**SEITENTEXT:**

Von Eitner stammen die meisten der ausgestellten Bilder. Natürlich – das hängt bereits mit der Lage des Örtchens an einem Steilufer des sonst meist flachen Urstromtales zusammen – wird auf den Bildern nicht das Licht gefeiert, wie das in den Künstlerorten an der Ostsee geschah, auf dem Darß, in den pommerschen (also heute polnischen) Badeorten Rowy und Łeba oder dem litauischen Nida, sondern es dominieren dunkle Töne. Atmosphärisch erinnert die Mehrzahl der Gemälde deshalb an Worpswede, auch wenn kein Moor abgebildet wird.

**BEREITGESTELLTE DATEN:**
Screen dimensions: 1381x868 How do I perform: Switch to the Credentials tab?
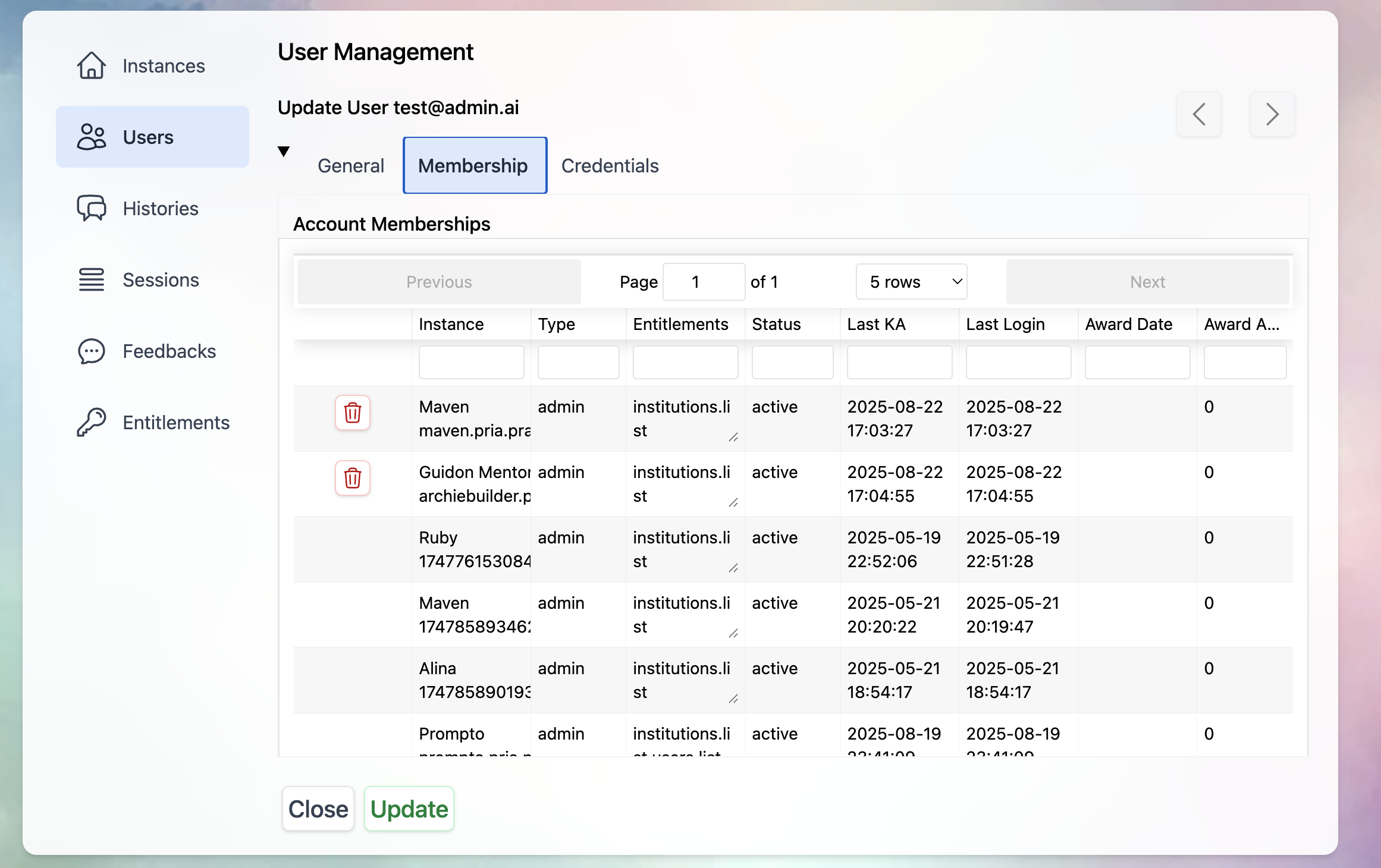click(610, 165)
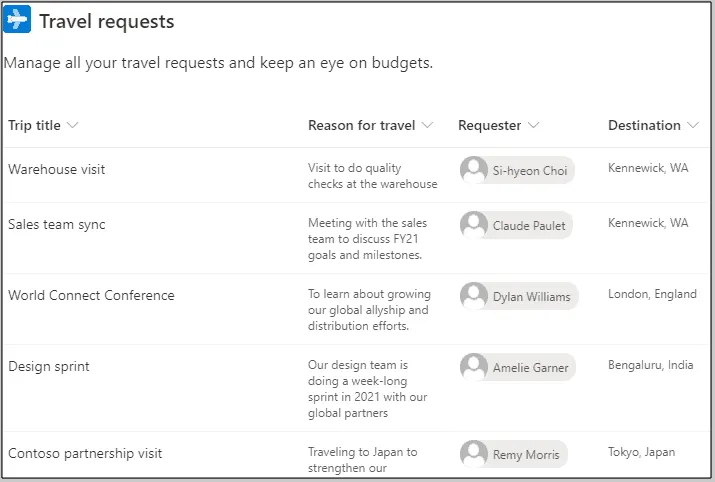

**SCHRIFTLICHE AUFGABEN:**
1. An welchen Ort erinnert die Mehrzahl der Gemälde atmosphärisch laut dem Text über die ausgestellten Bilder?
2. Drucken Sie aus dem Text über die ausgestellten Bilder den Abschnitt wortgetreu ab, der mit den Worten beginnt, die „Von Eitner stammen“ enthalten, und mit „Moor abgebildet wird.“ schließt.
3. Was folgt im Text über die ausgestellten Bilder? Setzen Sie ihn nach dem letzten Satz fort.

**ERGEBNISSE DER AUFGABEN:**
1. An Worpswede.

2.
Von Eitner stammen die meisten der ausgestellten Bilder. Natürlich – das hängt bereits mit der Lage des Örtchens an einem Steilufer des sonst meist flachen Urstromtales zusammen – wird auf den Bildern nicht das Licht gefeiert, wie das in den Künstlerorten an der Ostsee geschah, auf dem Darß, in den pommerschen (also heute polnischen) Badeorten Rowy und Łeba oder dem litauischen Nida, sondern es dominieren dunkle Töne. Atmosphärisch erinnert die Mehrzahl der Gemälde deshalb an Worpswede, auch wenn kein Moor abgebildet wird.

3.
Heute lernen alle Hobbyfotografen, dass in Gothmund die Malerei, weil sie die ungünstigen Lichtverhältnisse ausgleichen kann, der Fotografie haushoch überlegen ist: Der Fischerweg zwischen den aufgereihten Fischerkaten und dem Hafen liegt fast immer im Schatten und sieht auf Fotos nach überhaupt nichts aus, obwohl die grünen Fensterläden und aufgestellte Figuren oder Schmuck in den Fenstern schon für einen interessanten Anblick sorgen. Den Künstlern aber gelangen auch ohne Farbflecke schöne Bilder, auf denen sehr oft die Arbeit der Fischer (das Flicken der Netze) im Mittelpunkt steht. Gleißendes Licht kommt erst auf einem Bild durch die zum Trocknen und Bleichen ausgelegte Wäsche ins Spiel.

 

Besonders interessant und ein wenig impressionistisch angehaucht ist ein „Schilffeld an der Trave“ überschriebenes Blatt, das den weiten, nur wenig flussaufwärts gelegenen Schellbruch zeigt – noch heute kann man aus einigen hundert Metern Entfernung beobachten, wie hinter dem wogenden Schilf große Schiffe Richtung Lübeck ziehen. Ein ziemlich merkwürdiger Anblick!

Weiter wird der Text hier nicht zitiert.